A. BALB/c mice were infected with 8 F. hepatica metacercariae, and PC were isolated at days 1, 3 and 7 p.i. Uninfected animals were analyzed in parallel as controls. PC were processed by flow cytometry and analyzed for F4/80+PD-L2+ cells. Representative dot plots of each group of mice are shown, with bars displaying the percentage of PD-L2+ cells gated on F4/80+ cells, ** p< 0.005. B. BALB/c WT mice were injected with 80 μg of TE or PBS as control and the PC were obtained 24 h later. F4/80+ PD-L2+ cells were analyzed by flow cytometry. A representative dot plot for each group of mice is shown. Bars display percentage of F4/80+ PD-L2+ cells, **p=0.0038. Data are representative of two independent experiments and expressed as mean ± SD.
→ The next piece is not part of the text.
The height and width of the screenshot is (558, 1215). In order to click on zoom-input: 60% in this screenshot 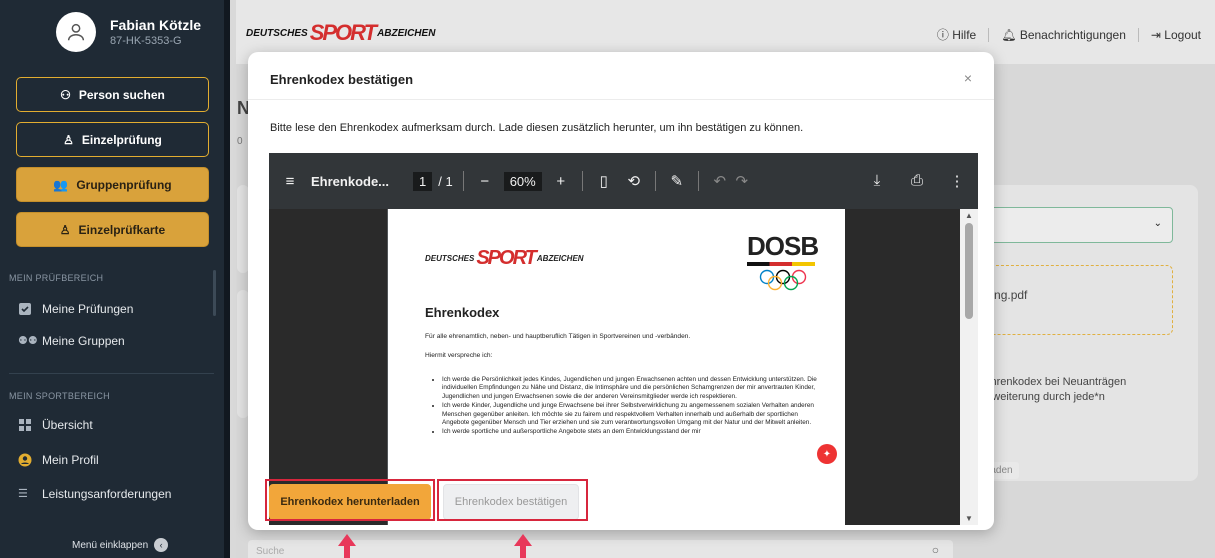, I will do `click(522, 181)`.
Figure 2. Increased susceptibility to F. hepatica infection in PD-L2 KO mice

WT and PD-L2 KO mice were orally infected with 8 F. hepatica metacercariae. A. Survival was followed for 50 days, *p<0.02, Gehan–Breslow Wilcoxon test, n=12 per group. B. Representative hematoxylin and eosin images of livers from each group are shown (400x). Arrow heads in fibrosis areas, inflammatory foci (IF) and the presence of worms (P) are indicated. Inset shows the extensive inflammatory infiltrate. C. Intrahepatic leukocytes were isolated by percoll gradient and quantified in a Neubauer chamber. Each dot represents the total liver leukocyte number in individual livers of each group p=0.0065. D. Intrahepatic leukocytes were stained with anti-Ly6G before being incubated with 20μM of DAF-FMDA probe for intracellular NO detection. Bars show the percentage of Ly6G+NO+ cells. Representative dot plots of each group of control or infected WT and PD-L2 mice are shown,**p= 0.021; * p=0.0149; # p=0.0354. The data are representative of two experiments with similar results, and are expressed as mean ± SD.
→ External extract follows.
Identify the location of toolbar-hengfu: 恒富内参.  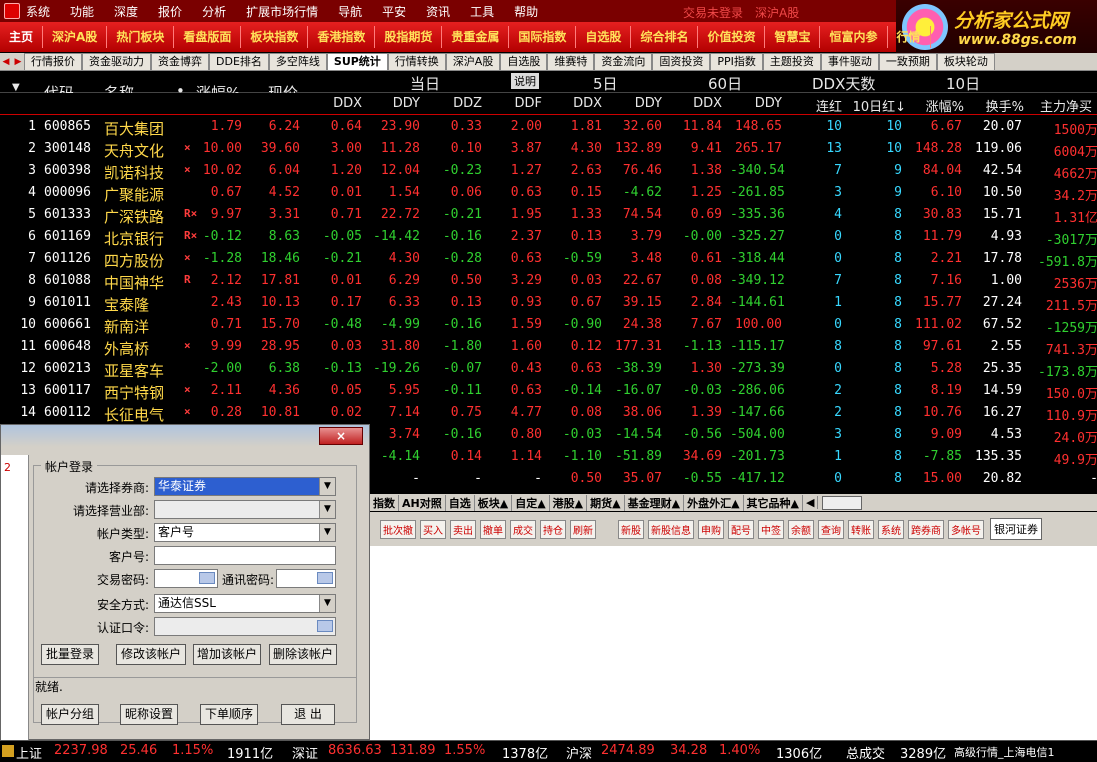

Figure 3. Th1 and Th2 cytokine levels in WT and PD-L2 KO infected mice

Spleen mononuclear cells were obtained from WT and PD-L2 KO mice orally infected with 8 F. hepatica metacercariae. Then, the cells were stimulated with 80 μg/ml of TE or left unstimulated, and the cytokines measured in culture supernatants by ELISA. A. IFN-γ production by splenocytes at days 3 and 7 p.i. Dots represent mean cytokine levels of individual animals, lines represent the mean value *p<0.05 B. IL-10, IL-4 and IFN-γ production from splenocytes at day 21 p.i. Bars show fold increase of TE stimulated vs unstimulated cells. Data are expressed as mean ± SD *p<0.05;**p<0.005. C. CD4+ and CD8+ splenocytes producing IFN-γ are shown, each dot represents an individual animal *p<0.05. D. CD4+ intrahepatic lymphocytes producing IFN-γ are shown, with each dot representing an individual mouse * p<0.05. One representative experiment is depicted out of two.
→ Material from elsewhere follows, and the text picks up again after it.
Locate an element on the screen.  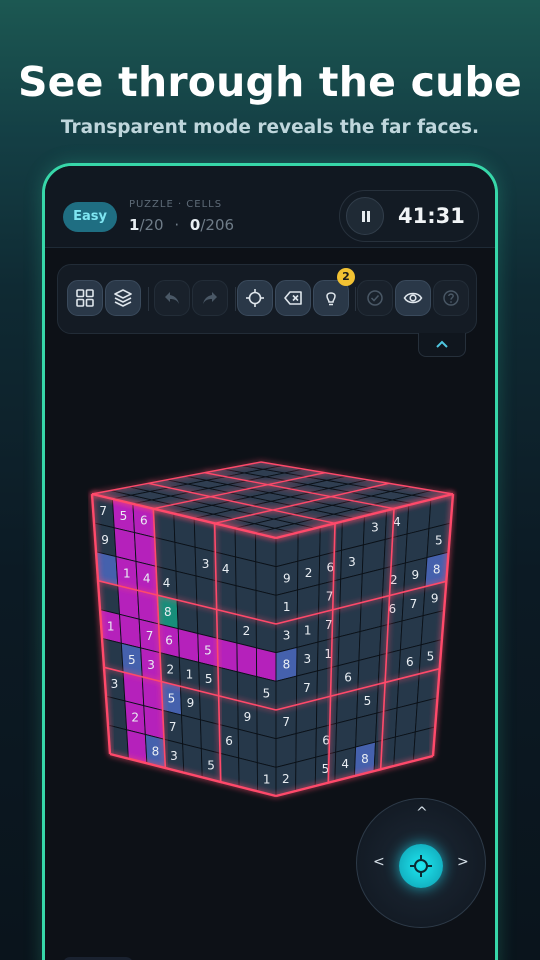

Figure 4. Reduced alternative activation of macrophages in total extract antigen (TE) injected or infected PD-L2 KO

A. BALB/c WT and PD-L2 KO mice were injected with 80 μg of TE or PBS as control, and 24 h later arginase I and iNOS expression mice were analyzed in PC by Western blot. Mouse liver lysate was used as a positive control for arginase I expression and LPS-stimulated J774 cells were used as a positive control for iNOS expression. ATP Citrate expression was used as control loading. Right panel shows the densitometric analysis using GelPro software, n =2 experiments **p=0.0011; *p< 0.05. B. Arginase activity was evaluated by measuring urea levels in lysated PC, ***p=0.0003. C. WT and PD-L2 KO mice were infected with 8 F. hepatica metacercariae, and the PC were isolated at days 3 and 7 pi. Arginase I expression was measured by Western blot. Mouse liver lysate was used as a positive control for Arginase I expression, and Actin expression was analyzed as control loading. Right panel shows the densitometric analysis using GelPro software, n =2 experiments **p=0.0046; *p<0.05. D. Arginase activity was evaluated through urea production *p<0.05. E. PC were stained with anti-F4/80 antibody. Then, PC were fixed and permeabilized to evaluate arginase I and IL-10 expression by using APC labeled anti-arginase I antibody and a PE-Cy7 labeled anti-IL-10 antibody. Left panel: representative dot plots for each group of mice at days 3 and 7 p.i. are shown. Right panel: Bars display the percentage of IL-10+ arginase I+ cells on F4/80+ gated populations, *p <0.05. All experiments were repeated twice with similar results being obtained and are expressed as mean ± SD.